Cela fut le plus durable mais aussi plus grand camp d’internement en France : 612 ha dont ne restent que les 42 ha de l’îlot F où a été construit ce mémorial, à l’endroit même de la place de rassemblement d’où partirent en 1942 les convois emmenant les juifs dans les camps d’extermination.
Par une rampe, on accède à un long couloir comme un sas d’introduction dans un voyage dans le temps. Une grande salle d’exposition rassemble en une seule mémoire le calvaire des milliers d’internés que l’on peut suivre au travers de centaines de films, d’archives, de témoignages oraux et écrits.
Comme l’explique Kader Goutta qui, enfant, y vécut seize ans, « je l’appelle le camp maudit de toutes les communautés qui sont passées par là. Ça a été affreux ». Républicains espagnols fuyant les armées de Franco, parqués dans des conditions ignobles sur les plages du Roussillon par le gouvernement du Front populaire, internés ensuite par décision de Vichy, notamment à Rivesaltes ; puis juifs européens fuyant le nazisme, suivis de juifs français victimes de rafles vichystes, Rivesaltes devenant le « Drancy de la zone libre » ; Tsiganes français chassés d’Alsace-Moselle par les troupes allemandes mais considérés comme un « fardeau » par les autorités françaises et mis derrière des barbelés.
Mémoire d’un passé qui ne passe pas
Après la Deuxième Guerre mondiale, le camp, souvent écrasé par le soleil et balayé par une violente tramontane, a continué à servir de prison pour les « ennemis de la France » et autres « indésirables ». De 1944 à 1948, 10 000 prisonniers de guerre y sont internés. En 1954, début de la sale guerre d’Algérie, c’est un lieu d’emprisonnement d’indépendantistes algériens. Puis, il fut un lieu de « transit » (de 15 ans !) pour 22 000 harkis et leurs familles. Des baraques en bois sans fenêtre ni chauffage, dans le dénuement le plus total en guise de « remerciements pour services rendus ». Même traitement « postcolonial », comme le caractérise l’historien Nicolas Lebourg, pour les autres militaires, guinéens et indochinois, ayant été enrôlés dans l’armée française et rapatriés avec leurs familles à la fin des guerres coloniales.
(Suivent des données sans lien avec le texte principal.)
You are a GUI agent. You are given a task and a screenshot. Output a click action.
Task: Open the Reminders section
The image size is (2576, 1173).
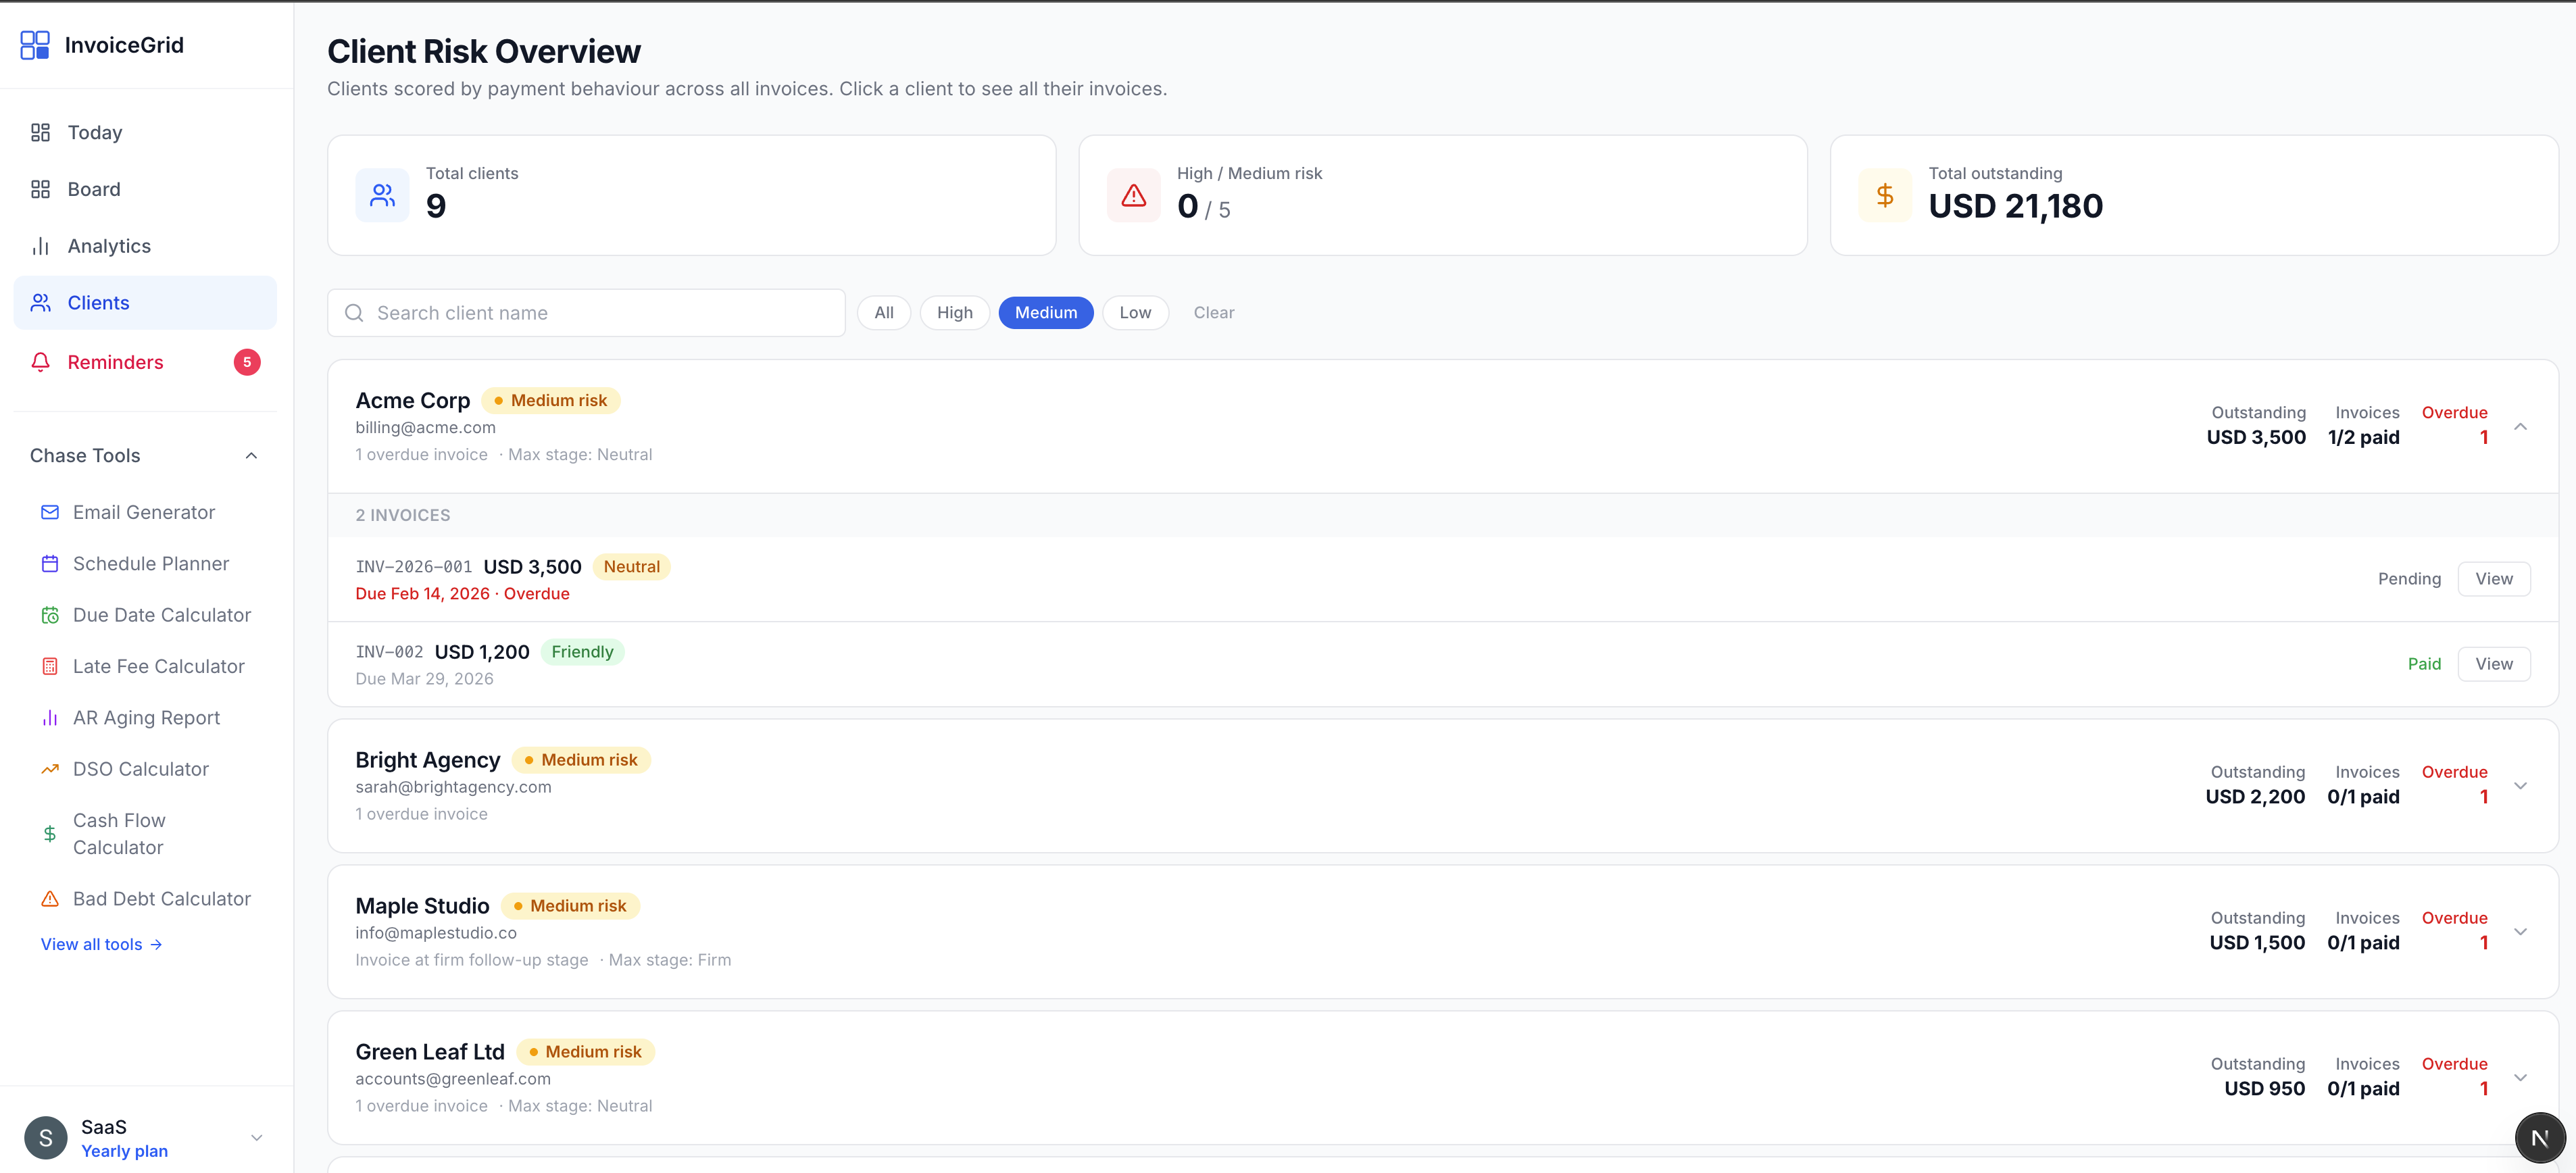pyautogui.click(x=114, y=362)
Enfin, comme un trait d’union entre passé et présent, de 1986 à 2007, centre de rétention où sont enfermés ces nouveaux « indésirables », sans-papiers, dans le cadre de la politique raciste de tous les gouvernements jusqu’à aujourd’hui.
Des stèles ont été érigées sur le site à la mémoire des victimes de plusieurs communautés. Mais, lors de l’inauguration du Mémorial en 2015 par Manuel Valls, la seule stèle qu’il a évitée, c’est celle érigée par la Cimade qui rend hommage aux migrants du centre de rétention. Cet acte méprisant à l’égard des victimes de la politique raciste d’aujourd’hui – tout comme l’abjecte présence parmi les invités du chef FN Louis Aliot – montre combien cette inauguration n’était qu’une obscène tentative de récupération de la part des représentants de l’État français de la mémoire de ceux-là mêmes qu’il a persécutés.
Visiter ce Mémorial, c’est voyager dans les heures les plus sombres du 20e siècle. Un passé qui ne passe pas et que le Mémorial évoque avec une carte des camps de réfugiés actuels. C’est questionner le présent : la chasse aux migrants, les guerres impérialistes, la haine raciste, la remontée des nationalismes. Cette mémoire précieuse accumulée dans ce lieu appartient à toutes ces victimes de la barbarie capitaliste d’hier et d’aujourd’hui et à toutes celles et tous ceux qui veulent en finir avec ce système oppressif.